*DOCUMENT PASSAGE:*
/---
First off my Mother's Day was good right up until the end when my birth mother emailed Mr.Cotta to deliver some guilt, "I hope Aurelia had a good Mother's day." And also some awful pictures of my SIL whom I despise, and her two daughters.
You'll note that I do not refer to them as my nieces, frankly, considering their mother's history, who the hell knows who the father really is....and my SIL is the last person on earth I'd ever want to see after her casual cruelty to me so there you go. I've told my birth mother this, and told her that I would like to have a relationship with her, but not my half-brother or his family considering their pattern of endlessly hitting us up for money. The only conversations I've ever had with them involves them derisively crapping on my home, my possessions, my parenting skills....and of course, then the request for cash.
My birth mother never ever does this, (she has her issues, but I can deal with them) but she does insist that they have to be included. It's all or nothing, which leaves me and her, with nothing. Drives me nuts.
\---
*REQUIRED TASKS:*
1) In the Mother's Day post, whom did the birth mother email at the end of the day?
2) Carry on the Mother's Day post from where it stops, keeping its first-person voice.
The rows that come next are separate material, unrelated to the Mother's Day post.

(Collected data entries)
/---
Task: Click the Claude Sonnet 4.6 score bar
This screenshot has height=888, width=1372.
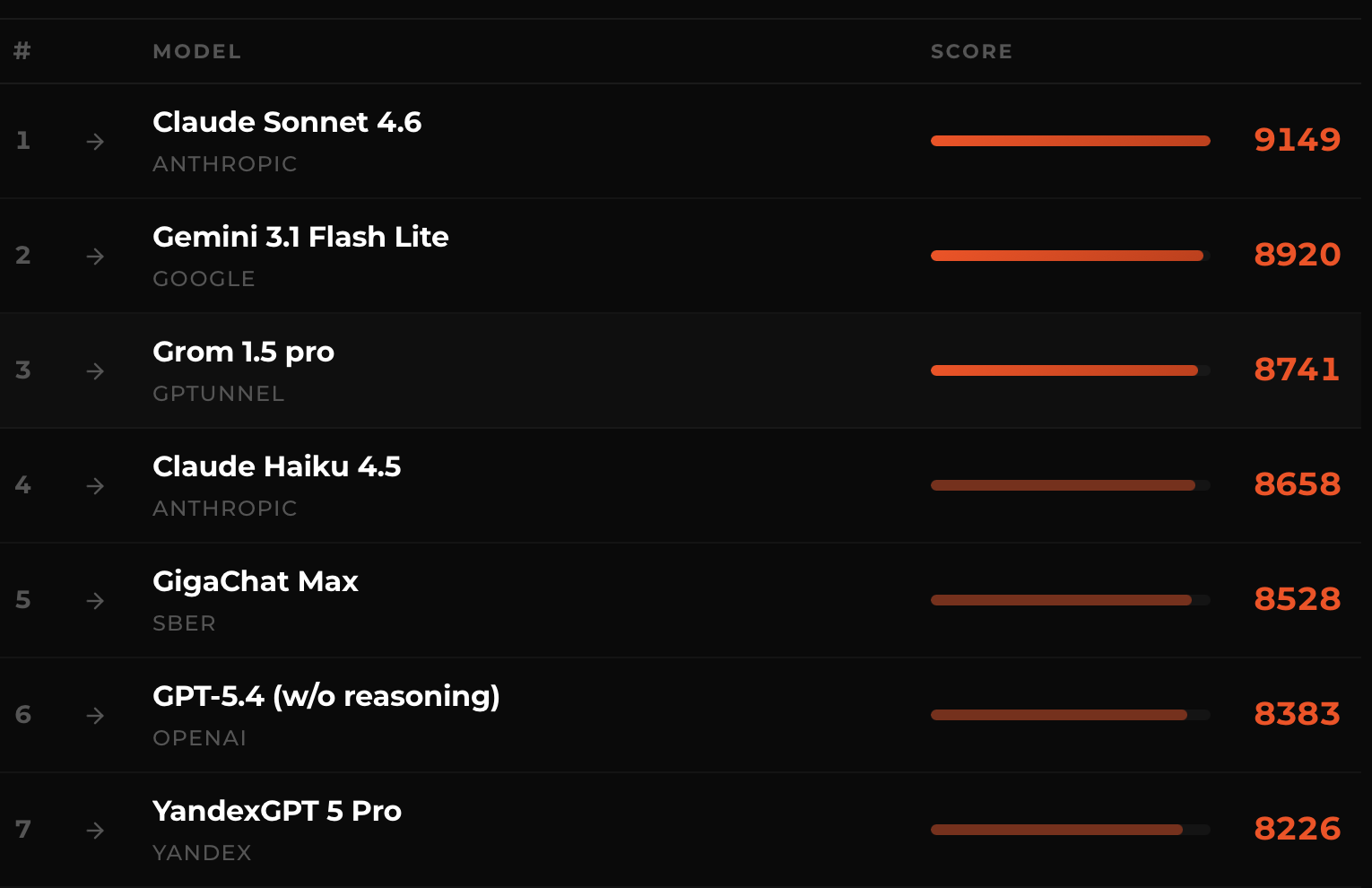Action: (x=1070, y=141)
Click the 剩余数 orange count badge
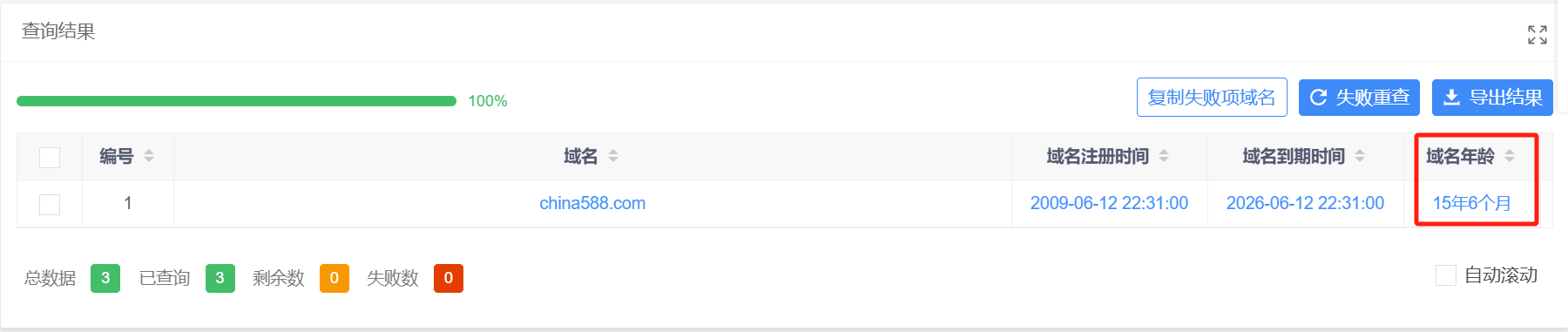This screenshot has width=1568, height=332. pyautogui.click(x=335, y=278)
\---
*ANSWERS TO THE TASKS:*
1) Mr. Cotta

2)
Also left me sleepless. Sigh....happy fucking mothers day, eh?
As for yesterday, I saw my OB and we settled on a definite induction date of May 25th. (38 weeks) If my cervix is closed, I get a gel the night before, and if my cervix is open we just break my water that day and have the baby. Dinkypie is currently measuring at 7.1 pounds. Not so dinky anymore I guess. More like Megababy. My dopplers look okay and my placenta could go longer, but at this point, even if the measurements are off by a pound, in two weeks he'll still be at least 8 pounds, maybe 9. If I went to 40 weeks, he might be 10 or 11 pounds and that scares me. I am pretty tiny.
So we're starting to trying to "naturally" induce and get my cervix to open a bit, with ahem, SEX. Which pretty much requires an act of engineering, or an act of God, or maybe a Cirque du Soleil membership. And we started last night, weeeeeeeee.
All in the name of duty, my dears, snicker.
Ironic considering how hard it was to keep my cervix closed before with Mac that now it's staying firmly shut. Prometrium anyone?
However last night, afterwards, I lay down flat (first stupid mistake) and tried to sleep. Next thing I know, I sat up bolt upright because I vomited, and aspirated the vomit, and choked.
And I couldn't breathe. AT ALL.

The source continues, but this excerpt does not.